Channeling this power to the wheels is a choice of a seven-speed manual transmission or a new eight-speed dual-clutch PDK transmission. Details on the manual aren’t yet available, but we’ve experienced the eight-speed before on the new Panamera. It adds an additional cog compared to the longstanding seven-speed PDK that launched with the 997.2 in 2009, but gearing isn’t drastically different, as the new gear is essentially added between six and seventh. As before in non-GT PDK-equipped 991s, sixth is the top-speed gear, with seventh and eighth acting as tall overdrives for highway cruising and improved fuel economy. While a hybrid 911 isn’t yet officially confirmed, Porsche admitted the eight-speed PDK was designed with future hybridization in mind. Its housing is the same size as the old one but the internals are shorter, which leaves room for an electric motor.
By the Numbers
With all this fancy go-fast hardware, it’s no surprise the 992 is faster than any non-GTS Carrera before. A 992 Carrera S with the PDK cracks off a zero-to-60-mph sprint in a mighty 3.3 seconds with the Sport Chrono package and its launch-control feature, or 3.5 seconds without. Spring for the all-wheel-drive Carrera 4S with Sport Chrono, and the 60 time drops to 3.2 seconds. On the Nürburgring, the new 992 Carrera bested the 991.2 by five seconds, clocking in a time around the 7:25 mark. Top speed is 191 mph in the S, or 190 in the 4S.

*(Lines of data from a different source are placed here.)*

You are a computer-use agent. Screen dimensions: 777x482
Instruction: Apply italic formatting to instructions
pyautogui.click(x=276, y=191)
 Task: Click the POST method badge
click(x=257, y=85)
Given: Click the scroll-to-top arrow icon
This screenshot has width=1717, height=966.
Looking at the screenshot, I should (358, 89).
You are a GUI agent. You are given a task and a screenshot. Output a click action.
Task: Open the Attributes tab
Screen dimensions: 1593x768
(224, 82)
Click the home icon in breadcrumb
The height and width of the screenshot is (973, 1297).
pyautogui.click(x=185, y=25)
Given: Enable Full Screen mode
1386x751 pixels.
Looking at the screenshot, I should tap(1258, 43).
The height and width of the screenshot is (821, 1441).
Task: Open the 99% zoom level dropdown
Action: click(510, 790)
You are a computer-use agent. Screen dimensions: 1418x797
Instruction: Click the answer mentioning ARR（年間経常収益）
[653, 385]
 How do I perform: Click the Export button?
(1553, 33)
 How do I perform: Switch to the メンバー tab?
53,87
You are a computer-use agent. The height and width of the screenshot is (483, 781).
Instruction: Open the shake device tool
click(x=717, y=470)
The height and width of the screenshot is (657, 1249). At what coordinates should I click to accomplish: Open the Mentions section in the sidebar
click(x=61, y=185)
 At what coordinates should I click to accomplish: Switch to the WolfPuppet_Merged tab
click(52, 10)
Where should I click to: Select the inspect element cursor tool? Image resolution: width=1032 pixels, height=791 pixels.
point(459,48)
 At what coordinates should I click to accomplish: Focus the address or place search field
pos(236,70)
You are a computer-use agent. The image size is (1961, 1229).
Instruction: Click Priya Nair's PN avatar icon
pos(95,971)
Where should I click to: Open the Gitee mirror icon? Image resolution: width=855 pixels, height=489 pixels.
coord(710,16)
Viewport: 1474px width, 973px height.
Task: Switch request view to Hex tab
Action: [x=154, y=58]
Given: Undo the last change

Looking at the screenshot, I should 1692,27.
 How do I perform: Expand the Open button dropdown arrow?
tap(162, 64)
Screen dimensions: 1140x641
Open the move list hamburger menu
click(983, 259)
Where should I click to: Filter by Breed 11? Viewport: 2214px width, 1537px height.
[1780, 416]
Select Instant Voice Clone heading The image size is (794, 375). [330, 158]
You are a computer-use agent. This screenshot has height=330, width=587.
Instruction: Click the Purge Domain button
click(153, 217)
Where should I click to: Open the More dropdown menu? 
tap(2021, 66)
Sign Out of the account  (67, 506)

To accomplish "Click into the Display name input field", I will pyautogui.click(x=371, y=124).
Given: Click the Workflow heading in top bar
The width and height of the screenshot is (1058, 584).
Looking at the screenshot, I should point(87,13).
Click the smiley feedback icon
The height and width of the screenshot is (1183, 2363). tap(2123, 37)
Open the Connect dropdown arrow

Interior and Driver Assistance Tech
Even what many consider to be the ultimate driver’s car isn’t immune from technology creep. For the first time in Porsche’s history, the 911 now includes lane-keep assist, collision warning and avoidance, rear turn assist, and a night-vision camera. The collision-avoidance system works much like the one on the Panamera, incorporating visual and auditory warnings, along with brake jolts and, if needed, automatic braking to avoid a collision.
Inside, in addition to the two 7.0-inch TFT digital displays flanking the analog tachometer, a 10.9-inch center dash display relays navigation, entertainment, connectivity, and vehicle information. Down in the center console, a touch panel with haptic feedback is ripped straight from the Panamera and provides controls for vehicle functions.